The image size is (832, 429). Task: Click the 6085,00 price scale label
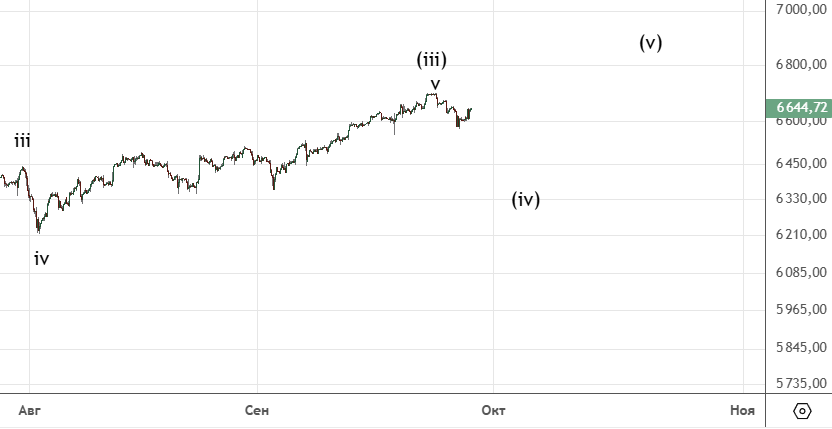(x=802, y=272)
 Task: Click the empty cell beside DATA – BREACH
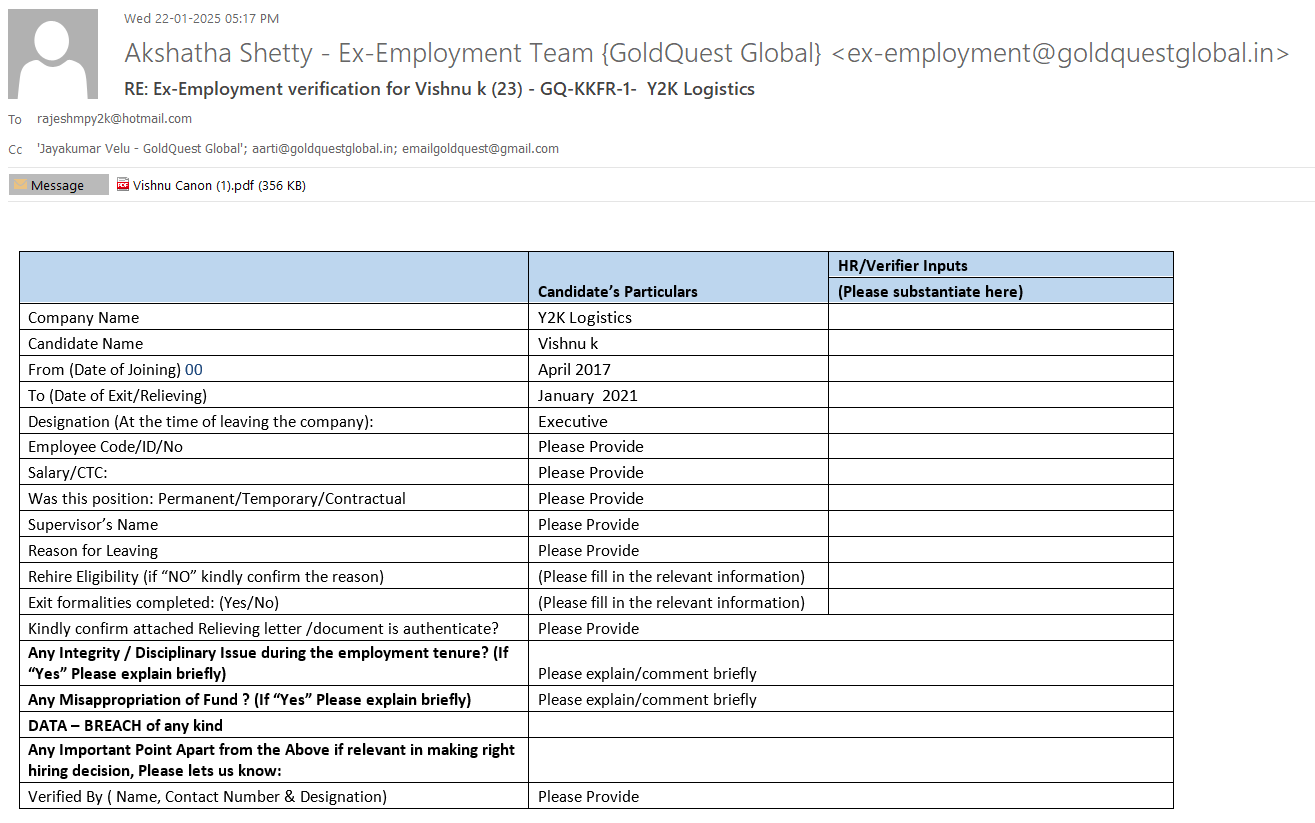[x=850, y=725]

--

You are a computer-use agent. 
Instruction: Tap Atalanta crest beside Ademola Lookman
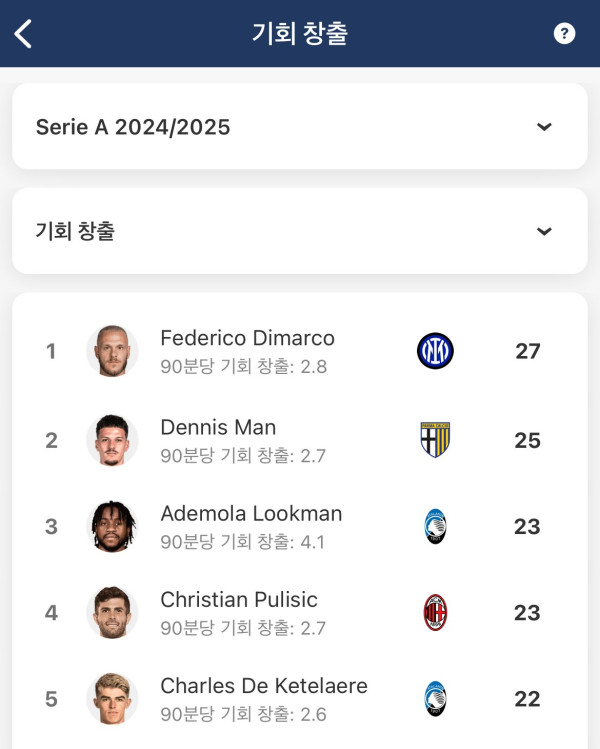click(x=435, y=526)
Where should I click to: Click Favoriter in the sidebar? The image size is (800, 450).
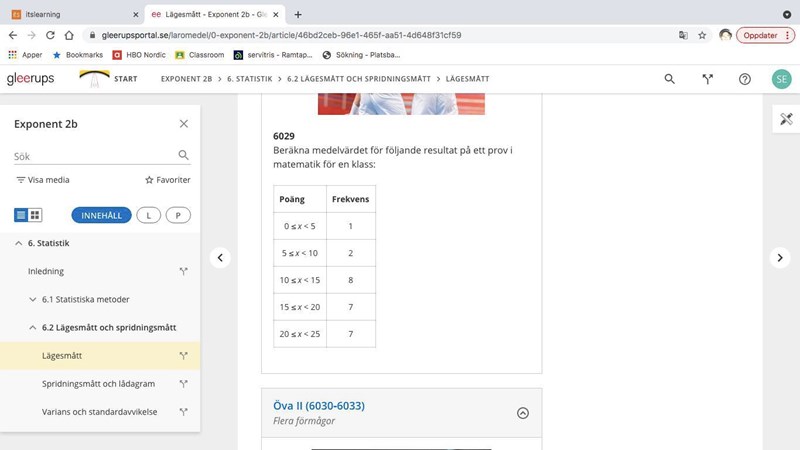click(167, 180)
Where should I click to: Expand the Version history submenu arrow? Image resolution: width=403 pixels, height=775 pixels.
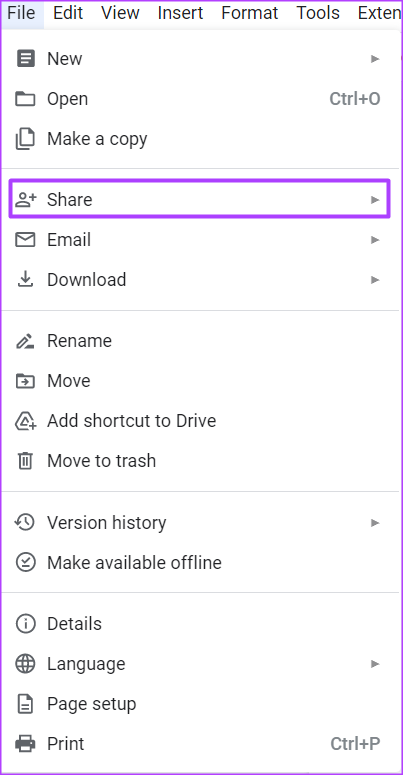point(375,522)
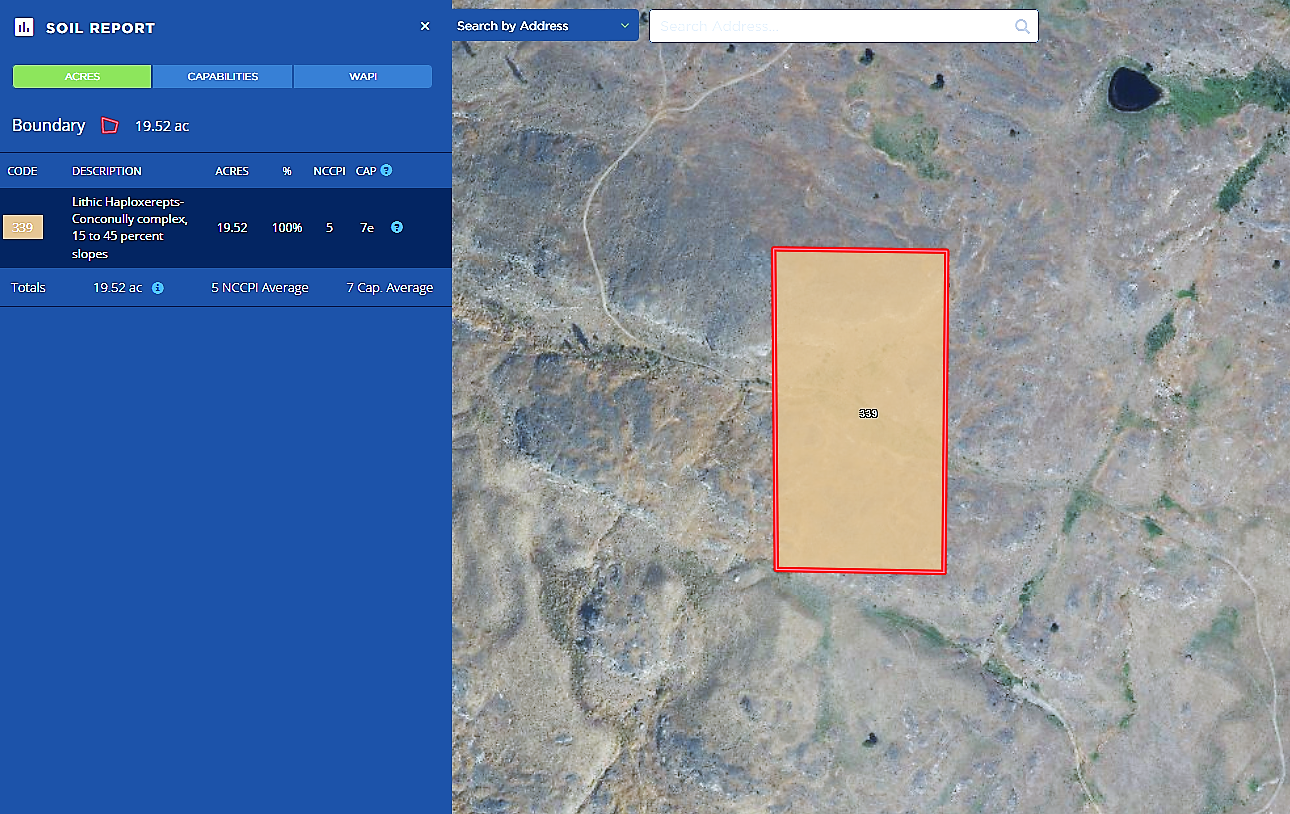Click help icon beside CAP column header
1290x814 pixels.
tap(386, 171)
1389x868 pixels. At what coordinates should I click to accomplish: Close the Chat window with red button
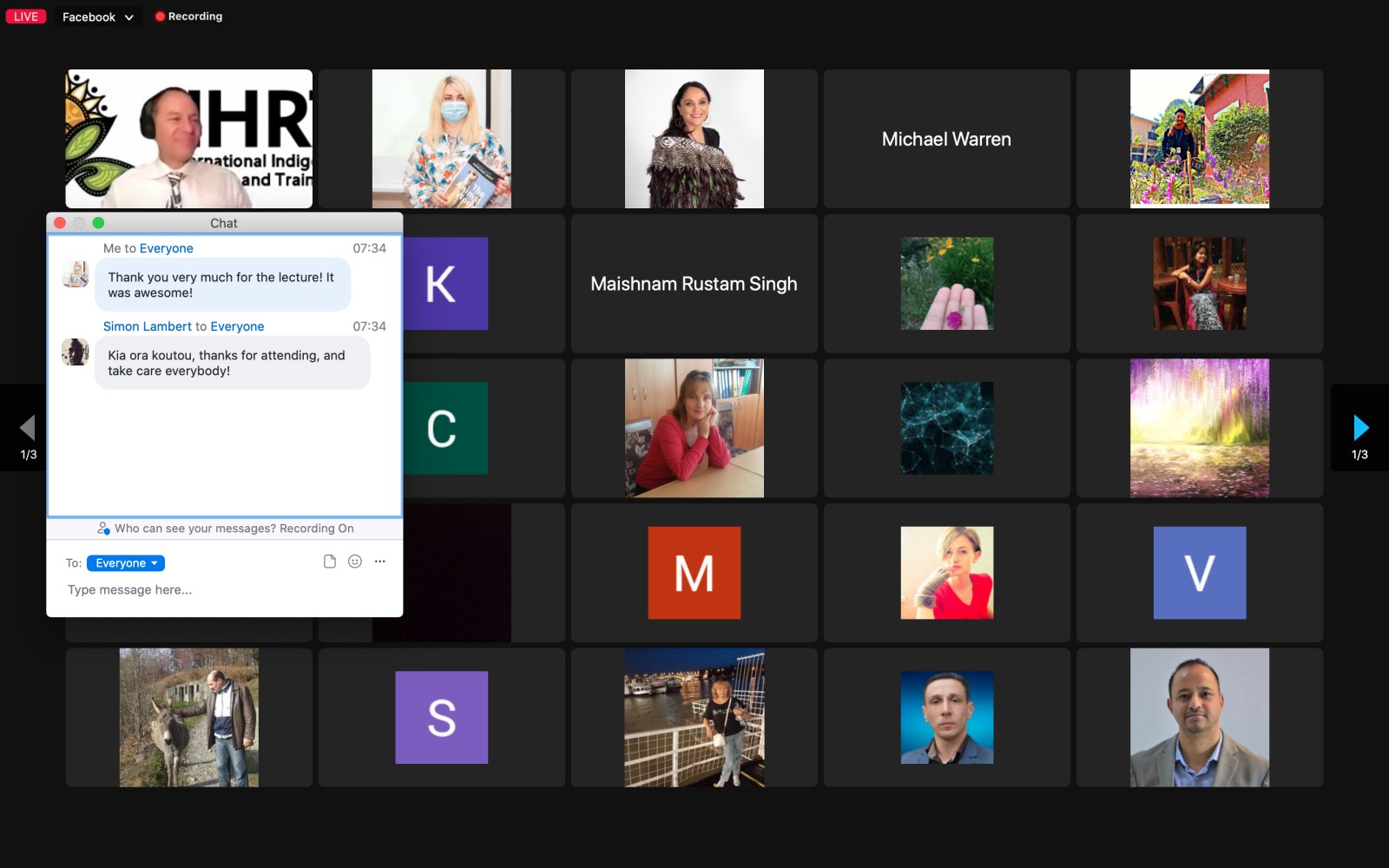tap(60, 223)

--

Aim:
Format everything above from the line containing "You are a computer-use agent." down to the line containing "tap(60, 223)", both included, as a JSON list of strings with one string per line and blank lines left out. Leave the pictures out of the answer.

Finished task:
[
  "You are a computer-use agent. ",
  "Instruction: Tap Atalanta crest beside Ademola Lookman",
  "click(x=435, y=526)",
  "Where should I click to: Click Favoriter in the sidebar? The image size is (800, 450).",
  "click(167, 180)",
  "Where should I click to: Expand the Version history submenu arrow? Image resolution: width=403 pixels, height=775 pixels.",
  "point(375,522)",
  "Click help icon beside CAP column header",
  "1290x814 pixels.",
  "tap(386, 171)",
  "1389x868 pixels. At what coordinates should I click to accomplish: Close the Chat window with red button",
  "tap(60, 223)"
]